Povero Sansone, accecato e ridotto in catene: cos'altro avrebbe potuto fare con l'ultimo palpito di forza?
Così fece crollare le colonne della casa dei filistei, e -ci racconta il libro dei Giudici- "Furono più i morti che egli causò con la sua morte di quanti ne aveva uccisi in vita".
E questo ci induce a considerare che ognuno -oggettivo o no che sia, ma ciò non è sindacabile- ha una misura precisa, oltre la quale la sua vita vale meno del danno che può causare a chi lo riduce in schiavitù.
E questa misura -oggettivo o no che sia, ma non ci è di alcuna utilità stabilirlo- non dev'essere superata da nessuno che ci stia nei paraggi. E non tanto per falso e recitato altruismo! anche solo per lucido, freddo e cosciente egoismo, dovremmo poter considerare che la disperazione non è di questo o di quello, la disperazione è gassosa: si espande come la puzza e non ce ne liberiamo più.
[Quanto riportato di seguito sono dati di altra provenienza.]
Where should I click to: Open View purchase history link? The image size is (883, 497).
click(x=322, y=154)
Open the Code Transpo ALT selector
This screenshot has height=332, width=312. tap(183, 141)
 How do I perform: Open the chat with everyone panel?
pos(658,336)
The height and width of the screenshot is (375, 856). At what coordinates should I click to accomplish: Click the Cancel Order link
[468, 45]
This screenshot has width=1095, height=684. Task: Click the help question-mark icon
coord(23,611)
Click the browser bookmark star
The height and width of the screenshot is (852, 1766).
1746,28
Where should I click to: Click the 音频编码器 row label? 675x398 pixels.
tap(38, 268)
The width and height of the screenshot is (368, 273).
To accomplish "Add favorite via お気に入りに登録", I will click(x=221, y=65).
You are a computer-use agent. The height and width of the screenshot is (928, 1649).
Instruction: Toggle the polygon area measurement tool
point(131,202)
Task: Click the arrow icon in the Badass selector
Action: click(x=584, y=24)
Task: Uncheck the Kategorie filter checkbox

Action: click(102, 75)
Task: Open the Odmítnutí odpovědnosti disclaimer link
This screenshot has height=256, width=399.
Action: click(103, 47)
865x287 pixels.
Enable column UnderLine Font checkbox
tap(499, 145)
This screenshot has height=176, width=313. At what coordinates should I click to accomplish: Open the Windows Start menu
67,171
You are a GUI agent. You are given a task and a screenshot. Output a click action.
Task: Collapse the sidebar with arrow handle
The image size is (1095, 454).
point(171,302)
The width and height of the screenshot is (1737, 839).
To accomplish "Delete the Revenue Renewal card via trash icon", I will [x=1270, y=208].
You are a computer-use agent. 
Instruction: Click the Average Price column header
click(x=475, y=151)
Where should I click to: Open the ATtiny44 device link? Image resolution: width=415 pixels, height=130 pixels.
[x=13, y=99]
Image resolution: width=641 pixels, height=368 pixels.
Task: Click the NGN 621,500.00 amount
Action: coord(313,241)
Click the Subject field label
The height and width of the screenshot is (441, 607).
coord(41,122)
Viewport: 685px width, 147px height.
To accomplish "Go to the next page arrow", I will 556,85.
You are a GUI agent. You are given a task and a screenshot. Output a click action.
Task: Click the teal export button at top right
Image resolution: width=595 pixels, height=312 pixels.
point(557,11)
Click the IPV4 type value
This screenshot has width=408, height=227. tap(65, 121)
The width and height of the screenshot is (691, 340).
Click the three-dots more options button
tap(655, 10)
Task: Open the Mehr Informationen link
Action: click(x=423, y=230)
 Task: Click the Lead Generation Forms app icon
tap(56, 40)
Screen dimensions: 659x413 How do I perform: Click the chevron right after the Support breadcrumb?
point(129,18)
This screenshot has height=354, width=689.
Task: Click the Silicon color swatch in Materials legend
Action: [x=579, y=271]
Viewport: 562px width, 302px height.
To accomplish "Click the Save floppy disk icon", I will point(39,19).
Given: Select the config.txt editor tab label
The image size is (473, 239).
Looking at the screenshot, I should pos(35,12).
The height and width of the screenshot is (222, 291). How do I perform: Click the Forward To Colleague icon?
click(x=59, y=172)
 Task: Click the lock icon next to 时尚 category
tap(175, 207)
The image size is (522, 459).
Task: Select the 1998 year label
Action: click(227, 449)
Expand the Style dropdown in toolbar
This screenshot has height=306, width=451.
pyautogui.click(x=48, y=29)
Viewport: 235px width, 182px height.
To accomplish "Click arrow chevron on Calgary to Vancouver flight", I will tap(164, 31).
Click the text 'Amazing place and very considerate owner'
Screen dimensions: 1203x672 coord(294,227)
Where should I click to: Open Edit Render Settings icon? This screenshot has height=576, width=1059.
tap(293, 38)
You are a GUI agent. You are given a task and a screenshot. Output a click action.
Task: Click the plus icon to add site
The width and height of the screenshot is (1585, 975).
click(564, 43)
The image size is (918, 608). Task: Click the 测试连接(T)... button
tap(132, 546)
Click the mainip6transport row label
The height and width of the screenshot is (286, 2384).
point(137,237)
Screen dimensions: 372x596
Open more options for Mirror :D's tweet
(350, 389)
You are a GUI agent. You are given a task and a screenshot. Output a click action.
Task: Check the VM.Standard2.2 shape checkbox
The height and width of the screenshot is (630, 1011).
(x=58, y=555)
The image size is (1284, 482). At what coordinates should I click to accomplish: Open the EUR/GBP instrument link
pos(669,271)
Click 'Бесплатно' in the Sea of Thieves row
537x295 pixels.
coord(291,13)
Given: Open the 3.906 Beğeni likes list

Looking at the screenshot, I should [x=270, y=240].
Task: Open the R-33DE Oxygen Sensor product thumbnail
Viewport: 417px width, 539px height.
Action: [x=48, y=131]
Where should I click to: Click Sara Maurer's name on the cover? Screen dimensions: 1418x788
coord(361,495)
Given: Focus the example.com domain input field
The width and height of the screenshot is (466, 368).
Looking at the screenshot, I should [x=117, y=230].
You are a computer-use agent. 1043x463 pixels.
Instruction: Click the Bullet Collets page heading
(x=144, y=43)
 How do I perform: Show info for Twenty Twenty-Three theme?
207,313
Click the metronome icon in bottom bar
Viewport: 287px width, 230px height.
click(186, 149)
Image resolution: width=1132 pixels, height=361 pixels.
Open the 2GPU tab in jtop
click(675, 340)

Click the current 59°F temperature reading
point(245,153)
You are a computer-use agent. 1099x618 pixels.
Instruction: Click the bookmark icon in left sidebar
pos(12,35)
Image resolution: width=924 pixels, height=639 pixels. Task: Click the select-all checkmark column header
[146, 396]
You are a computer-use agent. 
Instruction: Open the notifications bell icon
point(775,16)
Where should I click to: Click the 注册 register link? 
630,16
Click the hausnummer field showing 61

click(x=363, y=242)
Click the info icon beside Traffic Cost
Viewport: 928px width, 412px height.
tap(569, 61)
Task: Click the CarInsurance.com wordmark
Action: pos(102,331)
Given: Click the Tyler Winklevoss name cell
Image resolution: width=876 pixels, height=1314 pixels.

E' un'illusione il pensiero che si possa star bene, quando altri attorno a noi soffrono. Possiamo chiuderci a riccio per non sentire la loro sofferenza, certo: finchè non ci esploderà in faccia.
Chi biasimerebbe l'ebreo Sansone, se la sua storia fa parte del libro dei libri? Chi biasimerebbe la Bibbia? Eppure oggi siamo scossi da tutt'altri sentimenti; ma consideriamo che ogni popolo ha i suoi Sansoni, e -per Dio!- sarebbe meglio se non ve ne fossero.
Il villaggio globale di questo nuovo millennio non tollera ostracismi e avversità tra culture. Nel medioevo ci si poteva isolare tra le montagne; oggi non v'è montagna che regga alla tracotanza mediatica delle nostre parabole.
Difficile mettersi nei panni dell'altro, la storia ci insegna che è quasi sempre stato impossibile.